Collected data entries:
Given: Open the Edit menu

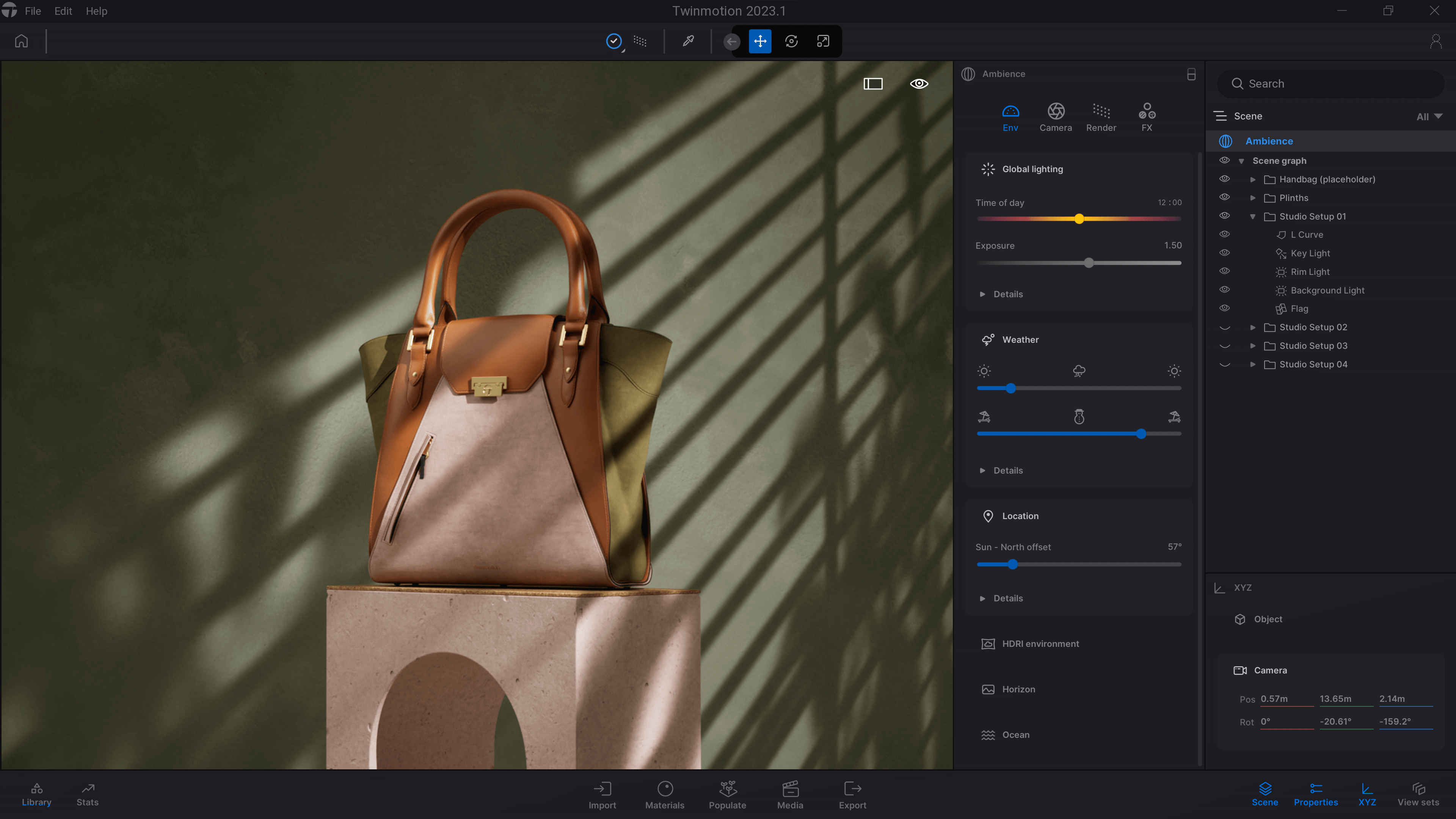Looking at the screenshot, I should 63,11.
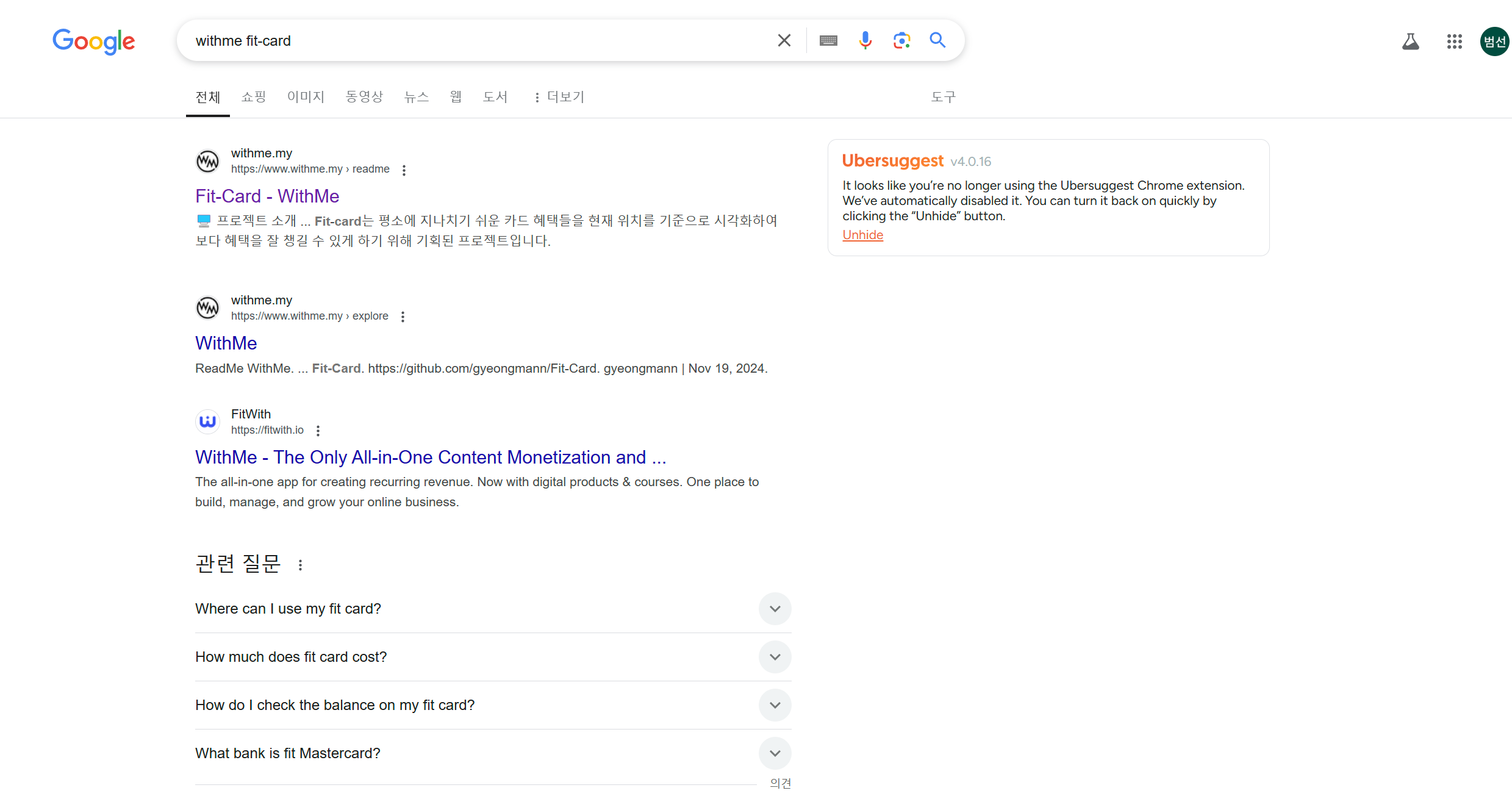Expand 'Where can I use my fit card?'
The image size is (1512, 796).
pos(775,609)
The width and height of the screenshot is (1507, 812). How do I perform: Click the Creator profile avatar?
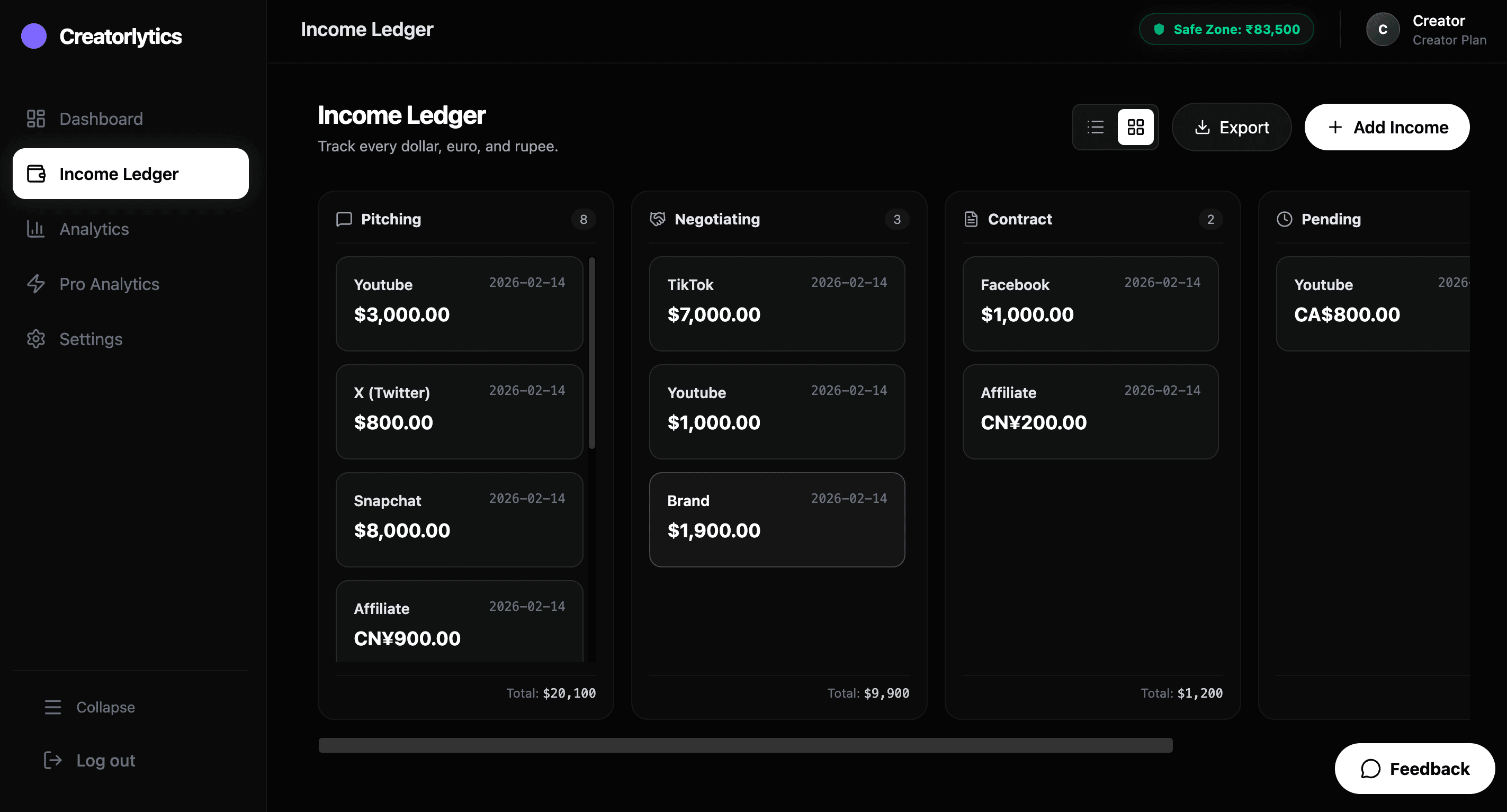(1383, 29)
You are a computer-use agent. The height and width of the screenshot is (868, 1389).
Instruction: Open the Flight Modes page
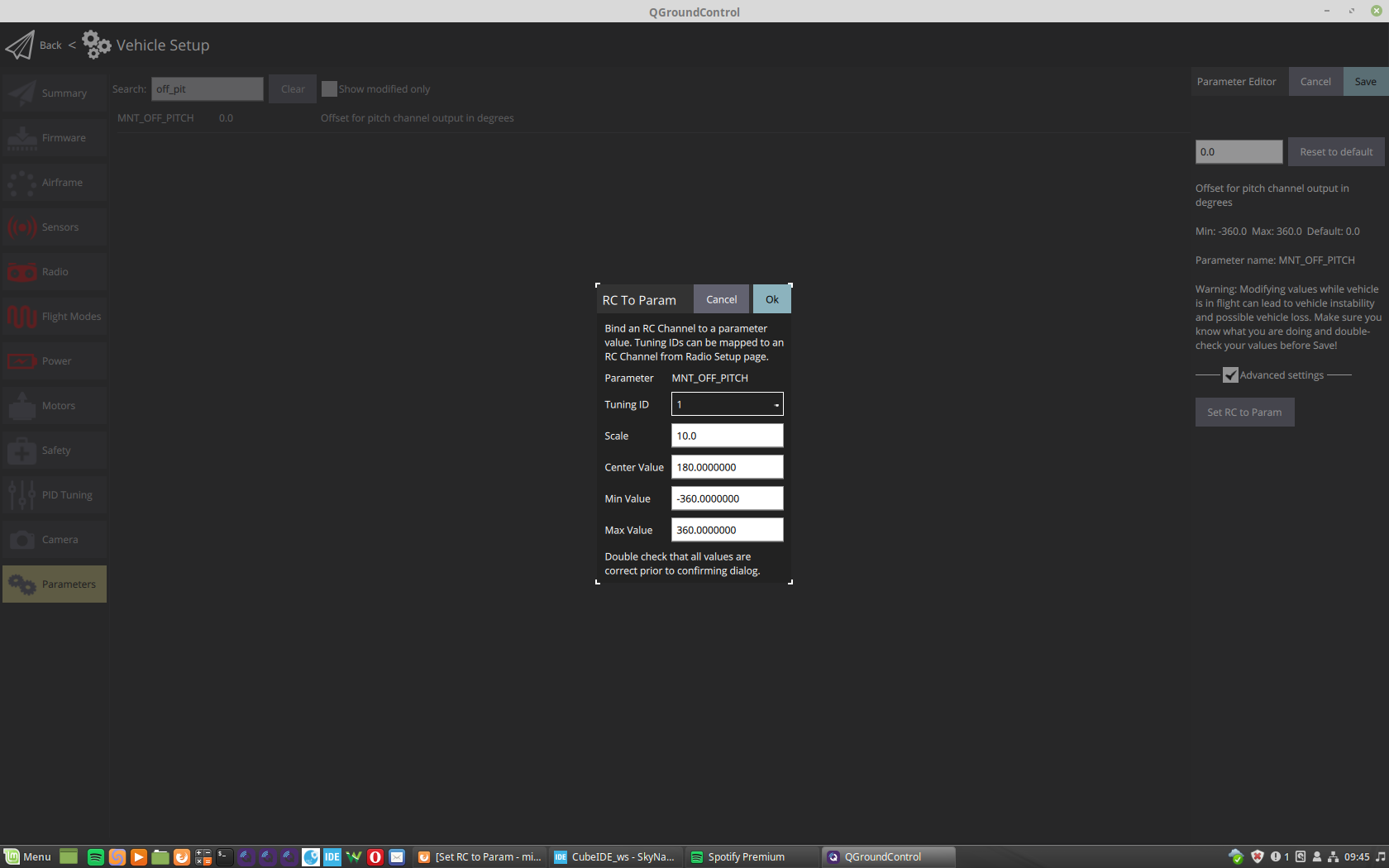(55, 316)
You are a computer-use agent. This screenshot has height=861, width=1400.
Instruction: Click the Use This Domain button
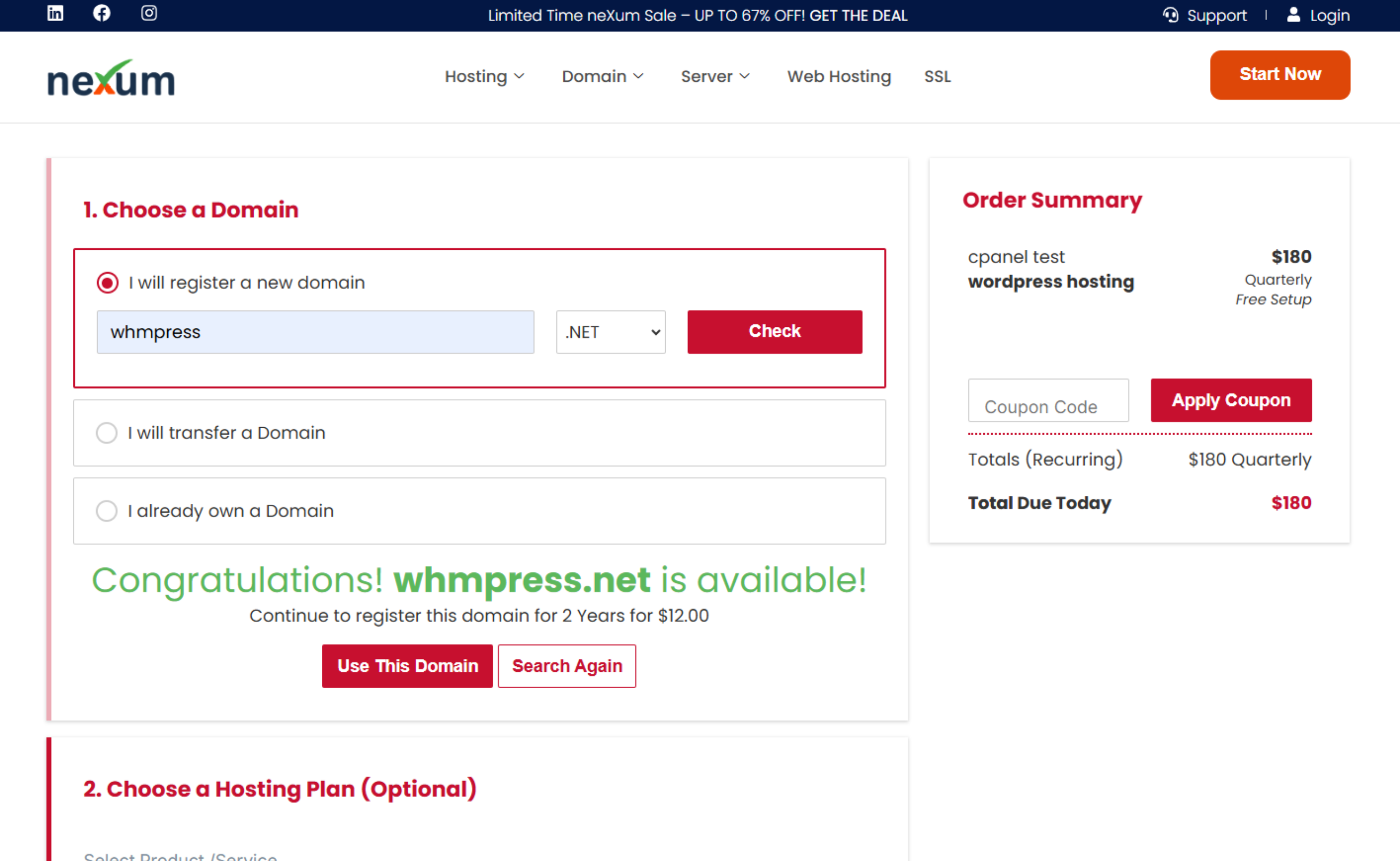(407, 666)
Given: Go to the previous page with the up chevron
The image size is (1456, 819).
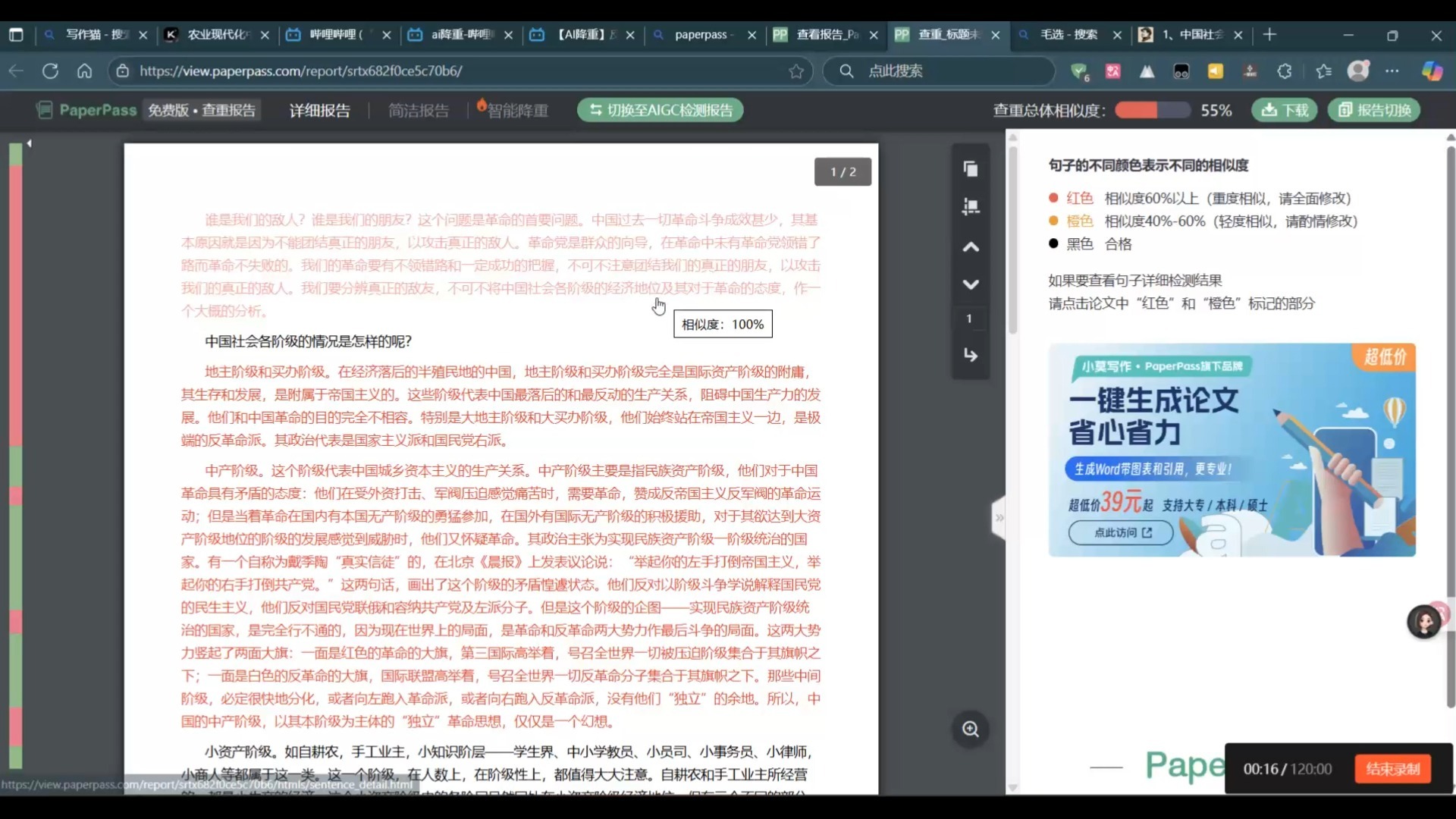Looking at the screenshot, I should [971, 247].
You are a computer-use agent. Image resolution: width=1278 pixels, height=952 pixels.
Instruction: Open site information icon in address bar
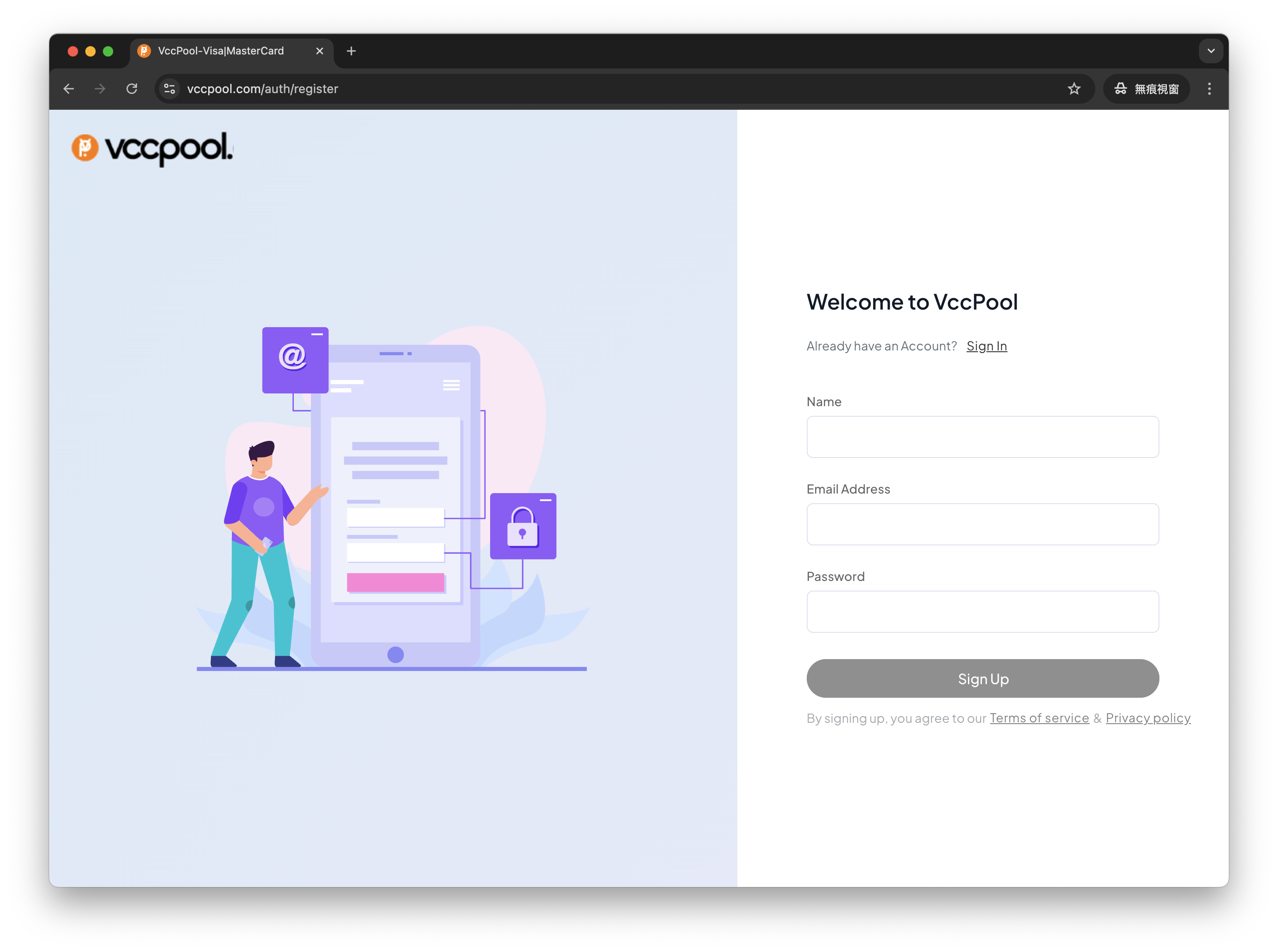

_Exercise_
Do not include images; quote all of the entries above exactly.

_Answer_
Given: Open the Edit menu

Looking at the screenshot, I should 63,11.
Expand 'Where can I use my fit card?'
The image size is (1512, 796).
pos(775,609)
The width and height of the screenshot is (1507, 812). How do I perform: Click the Creator profile avatar?
(1383, 29)
You are a computer-use agent. The height and width of the screenshot is (868, 1389).
Instruction: Open the Flight Modes page
(55, 316)
You are a computer-use agent. This screenshot has height=861, width=1400.
Instruction: Click the Use This Domain button
(407, 666)
Given: Go to the previous page with the up chevron
The image size is (1456, 819).
Looking at the screenshot, I should [971, 247].
You are a computer-use agent. Image resolution: width=1278 pixels, height=952 pixels.
Instruction: Open site information icon in address bar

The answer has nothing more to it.